With a short agenda, the Paradise ISD board of trustees went quickly into a closed session Monday night. After about an hour and a half, they emerged to vote 5-2 in favor of keeping Chapman in place. Trustees Lonnie Holder and Kevin Howerton voted against the extension.
Chapman will finish his 19th year with the district in June.
“It’s always a positive to have my contract extended for another year,” Chapman said. “I’m positive about the outlook and I think we have a tremendous staff.”
One of the challenges Chapman faces, like most other superintendents across the state, is the financial question mark with regard to state funding. PISD is one of the many school districts involved in lawsuits against the state over school funding.
“What we’re hearing from the legislature is that closing arguments for these lawsuits will come in February, and the judge’s decision will come soon after,” Chapman said. “We are hoping to get funding restored. They cut ours by 10 percent. There’s a point where you run out of things to cut.”
Chapman said the district chose to save money through attrition by not filling open positions in maintenance and custodial. The school has also been putting off major purchases, like buses.
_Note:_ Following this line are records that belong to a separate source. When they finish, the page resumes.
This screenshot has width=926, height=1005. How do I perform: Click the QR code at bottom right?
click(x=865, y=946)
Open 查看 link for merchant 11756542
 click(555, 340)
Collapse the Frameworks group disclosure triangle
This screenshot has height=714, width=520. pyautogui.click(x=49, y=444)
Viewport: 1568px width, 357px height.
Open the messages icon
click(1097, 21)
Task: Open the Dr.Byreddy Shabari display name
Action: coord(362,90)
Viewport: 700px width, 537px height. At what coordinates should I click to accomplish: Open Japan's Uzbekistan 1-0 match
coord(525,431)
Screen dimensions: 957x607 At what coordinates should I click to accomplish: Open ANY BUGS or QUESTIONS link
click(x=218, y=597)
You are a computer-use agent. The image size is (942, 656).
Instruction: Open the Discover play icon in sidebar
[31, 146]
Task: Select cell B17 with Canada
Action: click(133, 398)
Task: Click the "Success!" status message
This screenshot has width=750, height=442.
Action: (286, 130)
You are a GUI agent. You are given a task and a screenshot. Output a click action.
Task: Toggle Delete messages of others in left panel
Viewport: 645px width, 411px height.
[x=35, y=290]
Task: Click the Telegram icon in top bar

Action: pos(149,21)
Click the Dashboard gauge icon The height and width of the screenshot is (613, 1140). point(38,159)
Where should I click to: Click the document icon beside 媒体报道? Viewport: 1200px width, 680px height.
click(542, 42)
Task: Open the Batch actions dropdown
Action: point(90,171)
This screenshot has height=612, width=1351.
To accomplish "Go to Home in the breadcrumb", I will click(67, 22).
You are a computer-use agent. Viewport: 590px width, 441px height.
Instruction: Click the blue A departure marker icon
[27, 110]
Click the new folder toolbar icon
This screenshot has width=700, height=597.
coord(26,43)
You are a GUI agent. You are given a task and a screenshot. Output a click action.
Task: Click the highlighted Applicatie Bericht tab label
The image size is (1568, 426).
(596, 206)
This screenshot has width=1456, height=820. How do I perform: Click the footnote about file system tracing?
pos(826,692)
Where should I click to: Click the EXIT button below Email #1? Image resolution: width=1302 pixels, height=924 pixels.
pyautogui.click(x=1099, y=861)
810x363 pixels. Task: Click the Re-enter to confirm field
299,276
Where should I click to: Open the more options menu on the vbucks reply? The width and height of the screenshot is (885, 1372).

“What is at stake is that we’ve had to make cuts that are not sustainable over the long term,” he said. “At some point you have to buy a bus, and we’ve gone two years without purchasing one. If you don’t rotate those out, it will become a problem.”
Texas has also not adjusted its transportation allotment since the late ’70s. Chapman said that is also a big deal, since fuel and maintenance costs are very different now.
Chapman also pointed out that about 80,000 new students enter the school system each year – and the state’s budget is two years behind in funding them. Chapman said without the necessary funds, paying for the basics can become difficult.
“I’m a good steward of public money, and that is what I was hired to be. If there’s no money there, there’s no money for cost-of-living raises for teachers,” Chapman said. “The best thing that could come out of all this is a fair and equatable system throughout the state.”
Following Chapman’s contract approval the board will begin looking at other district administrators, including Assistant Superintendent Patti Seckman, and principals, either in February or March and then teacher contract renewals.
Chapman’s contract will be up for renewal again early next year.
The board was also presented with two videos in honor of school board appreciation month.
Attendance numbers for the district are slightly down after a small bump in numbers. Attendance for PISD is about 1,065 students.